CamillaDSP - Cross-platform IIR and FIR engine for crossovers, room correction etc.

I just updated the "develop" branch with a new and improved version.

This introduces a new synchronous resampler that replaces the previous FastSync, BalancedSync and AccurateSync types with a single one called Synchronous. This uses FFT for a major speedup. The resampling quality is equivalent to the old AccurateSync while being faster than the old FastSync.


The Async resamplers have also been optimized and are now around a factor 2 faster than before.


I also added a fix for the problem ChrisPatlach reported.
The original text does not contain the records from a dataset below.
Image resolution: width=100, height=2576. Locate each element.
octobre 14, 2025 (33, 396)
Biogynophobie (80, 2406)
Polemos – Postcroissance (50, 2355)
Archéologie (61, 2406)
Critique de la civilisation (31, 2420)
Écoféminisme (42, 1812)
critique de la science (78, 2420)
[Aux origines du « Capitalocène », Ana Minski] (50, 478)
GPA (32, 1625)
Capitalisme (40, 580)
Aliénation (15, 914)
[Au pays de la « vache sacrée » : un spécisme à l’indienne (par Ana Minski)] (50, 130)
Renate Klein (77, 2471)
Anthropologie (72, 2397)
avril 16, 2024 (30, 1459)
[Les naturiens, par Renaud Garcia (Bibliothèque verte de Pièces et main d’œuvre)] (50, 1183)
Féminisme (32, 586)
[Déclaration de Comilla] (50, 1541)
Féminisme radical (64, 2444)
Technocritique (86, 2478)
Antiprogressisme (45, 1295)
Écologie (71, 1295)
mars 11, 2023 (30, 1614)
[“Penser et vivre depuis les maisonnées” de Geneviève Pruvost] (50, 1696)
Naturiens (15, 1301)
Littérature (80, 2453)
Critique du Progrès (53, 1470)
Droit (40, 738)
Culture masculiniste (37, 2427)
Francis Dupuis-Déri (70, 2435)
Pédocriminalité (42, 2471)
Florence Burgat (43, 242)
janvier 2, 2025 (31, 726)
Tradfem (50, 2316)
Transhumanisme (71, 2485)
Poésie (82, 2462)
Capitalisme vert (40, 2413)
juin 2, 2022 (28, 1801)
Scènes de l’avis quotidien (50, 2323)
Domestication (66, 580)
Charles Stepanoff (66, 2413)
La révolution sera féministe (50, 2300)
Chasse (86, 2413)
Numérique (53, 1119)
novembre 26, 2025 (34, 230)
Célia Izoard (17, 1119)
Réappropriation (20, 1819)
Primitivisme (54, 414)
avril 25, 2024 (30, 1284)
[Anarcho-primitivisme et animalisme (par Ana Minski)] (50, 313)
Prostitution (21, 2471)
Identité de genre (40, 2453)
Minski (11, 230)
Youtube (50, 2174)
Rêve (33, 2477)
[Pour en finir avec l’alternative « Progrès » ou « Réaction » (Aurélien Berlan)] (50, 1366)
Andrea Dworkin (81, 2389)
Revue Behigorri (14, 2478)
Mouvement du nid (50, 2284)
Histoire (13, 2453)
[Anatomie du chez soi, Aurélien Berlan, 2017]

If you used any of the Sync resamplers before, you need to change the resampler type in the config to "Synchronous" in order to run this version.
 
Time for another update! I am now using the faster FFT routines I developed for the resampler also in the convolver. This gave a nice speedup of up to a factor 2! This made the difference between RustFFT and FFTW much smaller. I ran a test with a dummy pipeline consisting of upsampling 44.1 -> 192 kHz, and 8 65k FIR filters per channel. These are the cpu load numbers from my Ryzen laptop:
"old" RustFFT: 62%
"new" RustFFT: 37%
FFTW: 34%


The new version, 0.2.1 is in the develop branch.
 
Great work, thanks a lot. Rust seems much more reliable and maintainable than C. The latest Rust TLS library audit is extraordinarily positive about that code in Rust, probably not just due to expertise of the library authors rustls/TLS-01-report.pdf at master * ctz/rustls * GitHub

How does your FFT compare to FFTW in non power-of-two FFT lengths? E.g. samplerate-long FFT which centers bins for every integer-Hz frequency. Thanks.
 
I think it's easier to maintain good quality code in Rust than C yes. Especially the borrow checker makes a huge difference. You can't get away with sloppy code that leaks memory or keeps dangling pointers, it just won't allow it. Then the testing framework that is also built in makes unit testing quick and easy. And for some reason that is hard to explain it's a really fun language to work with.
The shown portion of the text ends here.